*** Opening SOURCE RECORDS ***
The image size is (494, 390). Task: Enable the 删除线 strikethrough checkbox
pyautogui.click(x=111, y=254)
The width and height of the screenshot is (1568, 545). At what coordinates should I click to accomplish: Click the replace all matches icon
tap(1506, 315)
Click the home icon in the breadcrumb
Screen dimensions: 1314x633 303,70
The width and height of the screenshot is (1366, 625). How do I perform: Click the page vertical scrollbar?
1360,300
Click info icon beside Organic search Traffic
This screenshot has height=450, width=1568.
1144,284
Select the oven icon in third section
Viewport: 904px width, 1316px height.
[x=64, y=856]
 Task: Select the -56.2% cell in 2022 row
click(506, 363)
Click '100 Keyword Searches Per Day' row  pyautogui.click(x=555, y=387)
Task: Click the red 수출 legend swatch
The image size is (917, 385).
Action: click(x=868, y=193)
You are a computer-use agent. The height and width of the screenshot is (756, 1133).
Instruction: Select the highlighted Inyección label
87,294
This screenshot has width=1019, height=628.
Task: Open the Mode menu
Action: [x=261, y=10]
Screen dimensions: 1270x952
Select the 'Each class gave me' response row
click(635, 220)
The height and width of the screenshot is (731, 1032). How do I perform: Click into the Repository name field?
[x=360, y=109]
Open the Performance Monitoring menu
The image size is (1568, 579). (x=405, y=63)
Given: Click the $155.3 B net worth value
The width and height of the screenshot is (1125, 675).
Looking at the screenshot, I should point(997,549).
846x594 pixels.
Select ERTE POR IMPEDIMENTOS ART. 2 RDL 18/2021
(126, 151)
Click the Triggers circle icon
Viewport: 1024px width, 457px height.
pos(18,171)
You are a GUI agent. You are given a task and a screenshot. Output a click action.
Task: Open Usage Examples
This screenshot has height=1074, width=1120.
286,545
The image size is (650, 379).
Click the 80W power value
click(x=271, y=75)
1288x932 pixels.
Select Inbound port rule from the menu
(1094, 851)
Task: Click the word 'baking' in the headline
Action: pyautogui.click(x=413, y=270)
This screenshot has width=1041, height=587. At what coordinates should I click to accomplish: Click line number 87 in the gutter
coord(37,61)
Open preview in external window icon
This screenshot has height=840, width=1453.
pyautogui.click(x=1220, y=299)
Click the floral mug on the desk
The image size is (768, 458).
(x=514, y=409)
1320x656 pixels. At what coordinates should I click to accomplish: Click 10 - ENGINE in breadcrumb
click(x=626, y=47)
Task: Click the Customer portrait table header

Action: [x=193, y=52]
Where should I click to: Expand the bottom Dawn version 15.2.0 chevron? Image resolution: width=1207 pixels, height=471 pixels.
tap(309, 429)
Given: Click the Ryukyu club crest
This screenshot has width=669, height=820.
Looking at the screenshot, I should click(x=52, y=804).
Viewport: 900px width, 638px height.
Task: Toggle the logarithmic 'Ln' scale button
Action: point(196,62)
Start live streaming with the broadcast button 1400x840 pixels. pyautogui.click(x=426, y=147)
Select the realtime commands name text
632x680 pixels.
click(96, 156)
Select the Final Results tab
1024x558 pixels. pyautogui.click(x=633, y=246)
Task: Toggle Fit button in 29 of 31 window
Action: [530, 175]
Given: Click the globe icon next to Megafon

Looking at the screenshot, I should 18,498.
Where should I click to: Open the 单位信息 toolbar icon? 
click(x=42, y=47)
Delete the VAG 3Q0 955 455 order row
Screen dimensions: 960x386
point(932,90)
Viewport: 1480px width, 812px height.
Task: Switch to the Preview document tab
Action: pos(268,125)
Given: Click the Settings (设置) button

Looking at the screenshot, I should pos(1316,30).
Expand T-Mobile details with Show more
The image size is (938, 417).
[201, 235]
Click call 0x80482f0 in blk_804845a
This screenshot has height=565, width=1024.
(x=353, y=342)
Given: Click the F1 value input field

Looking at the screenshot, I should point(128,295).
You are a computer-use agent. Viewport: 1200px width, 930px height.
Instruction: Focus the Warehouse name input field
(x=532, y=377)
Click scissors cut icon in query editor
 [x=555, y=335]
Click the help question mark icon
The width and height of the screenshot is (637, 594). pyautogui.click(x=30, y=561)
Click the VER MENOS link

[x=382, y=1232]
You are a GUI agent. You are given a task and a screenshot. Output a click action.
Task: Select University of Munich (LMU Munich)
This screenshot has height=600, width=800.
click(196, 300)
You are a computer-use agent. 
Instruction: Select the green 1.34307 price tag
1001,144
*** Closing SOURCE RECORDS ***
# WHAT IS BEING ASKED
Go over the data and return every line that includes the word "computer".

# RESULT FOR THIS EXERCISE
You are a computer-use agent. The height and width of the screenshot is (756, 1133).
You are a computer-use agent. Viewport: 1200px width, 930px height.
You are a computer-use agent. 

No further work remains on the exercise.